La continuité du don prophétique

Comme nous l’avions déjà remarqué, le Nouveau Testament met en avant une doctrine des « dons spirituels » ou charismata, « dons de grâce » (1 Corinthiens 12 et Ephésiens 4). Ces dons du Saint Esprit sur des membres de l’église sont accordés « afin de former les saints pour l’oeuvre du ministère, pour la construction du corps du Christ » (Ephésiens 4:12). Puisque « chacun mette au service des autres le don qu’il a reçu de la grâce », ce don doit être mis au service de l’église et aider ainsi l’avancement de l’oeuvre sur terre (1 Pierre 4:10 à 11 cf Romains 12:6 à 7).

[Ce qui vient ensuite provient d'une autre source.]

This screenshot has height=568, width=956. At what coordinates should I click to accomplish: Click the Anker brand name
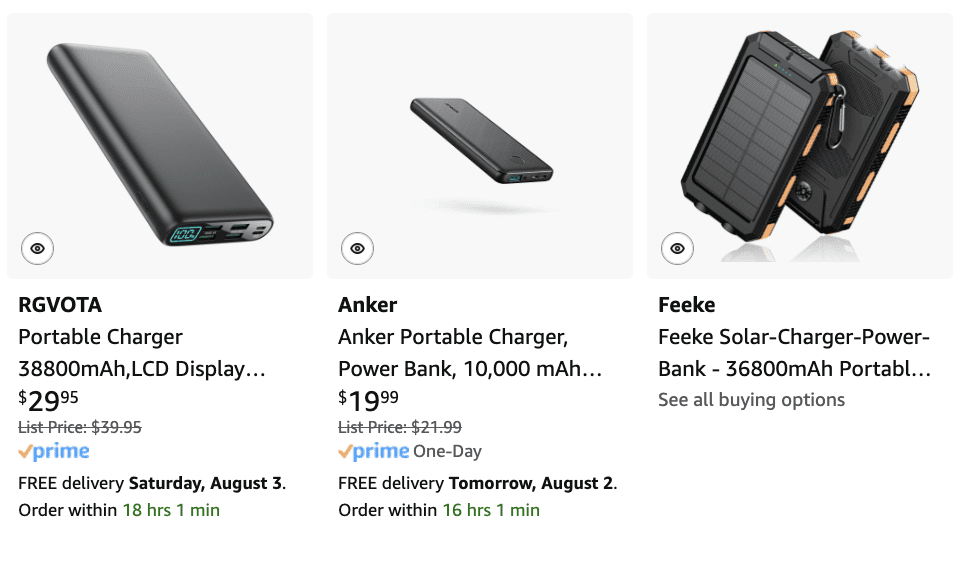coord(368,305)
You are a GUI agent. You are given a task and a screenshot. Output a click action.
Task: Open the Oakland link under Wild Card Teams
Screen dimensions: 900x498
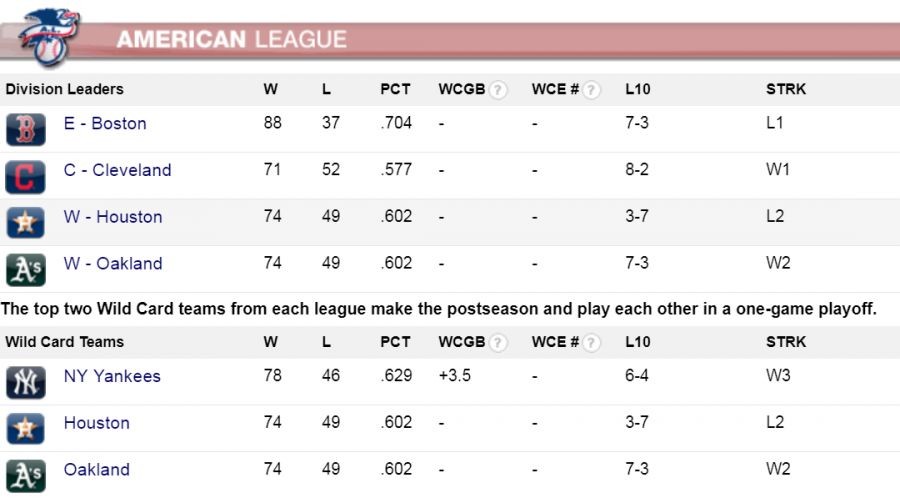(x=97, y=470)
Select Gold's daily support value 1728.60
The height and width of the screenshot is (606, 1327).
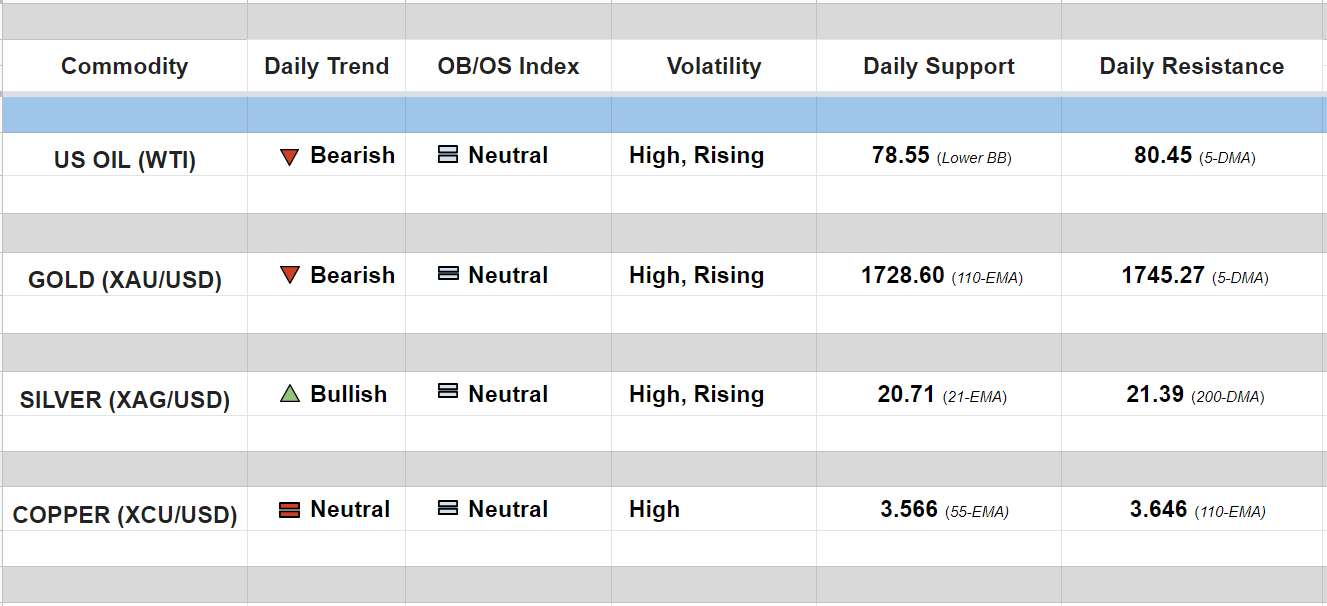tap(902, 275)
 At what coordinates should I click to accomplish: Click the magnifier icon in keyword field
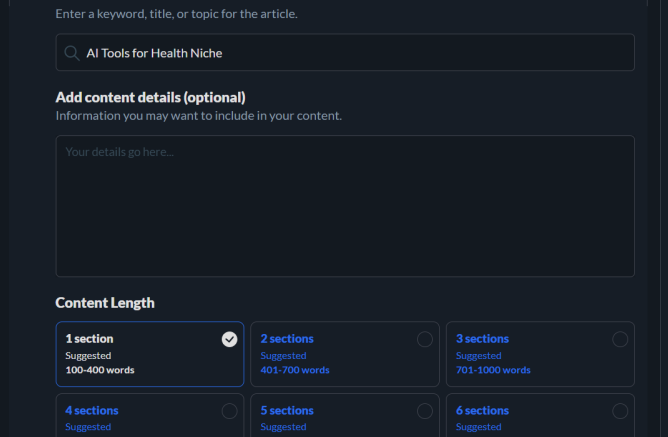(71, 53)

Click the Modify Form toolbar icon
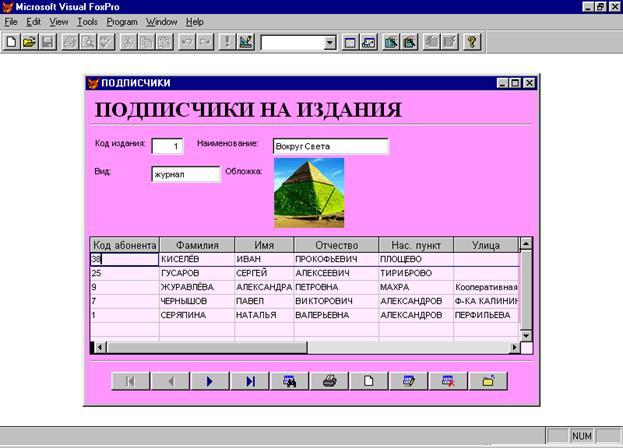click(x=247, y=42)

Etant donné que ces dons devaient être accordés sans cesse comme l’Esprit le jugerait bon « jusqu’à ce que nous soyons tous parvenus à l’unité de la foi et de la connaissance du Fils de Dieu, à l’état de l’homme adulte, à la mesure de la stature parfaite du Christ » (Ephésiens 4:13), il est clair que ces dons avaient pour but de fonctionner jusqu’à ce que l’église ait terminé son ministère et que le temps de grâce soit parvenu à son terme.

On ne trouve aucune preuve dans les Ecritures que Dieu ait jamais voulu retirer le don prophétique ou aucun des autres dons à l’orée de Sa seconde venue (cf 1 Corinthiens 13:8 à 12). On trouve en revanche la prophétie de Joël 2:28 à 32 qui est répété par Pierre (Actes 2:16 à 21) prédisant une effusion du Saint Esprit à la fin des temps et par conséquent une activité des dons spirituels. En lien avec ces passages, on peut remarquer que les faux prophètes seront également actifs à la fin des temps (Matthieu 24:24).

Le canon biblique et les dons spirituels

Les Saintes Ecritures, composées de l’Ancien et du Nouveau Testament, sont elles-mêmes le produit de l’opération du don prophétique. Indirectement, les Ecritures elles-mêmes montrent un canon clos des écrits sacrés. Les limites et les sections de l’Ancien Testament étaient déjà connues et comprises à l’époque de Jésus. Dans Matthieu 23:35, Jésus montre indirectement ces limites extérieures : Genèse à 2 Chroniques (le dernier livre de la Bible hébraïque) avec son fractionnement en trois parties dans Luc 24:27 (la loi de Moïse, les prophètes, et les écrits, dont le premier livre est les Psaumes).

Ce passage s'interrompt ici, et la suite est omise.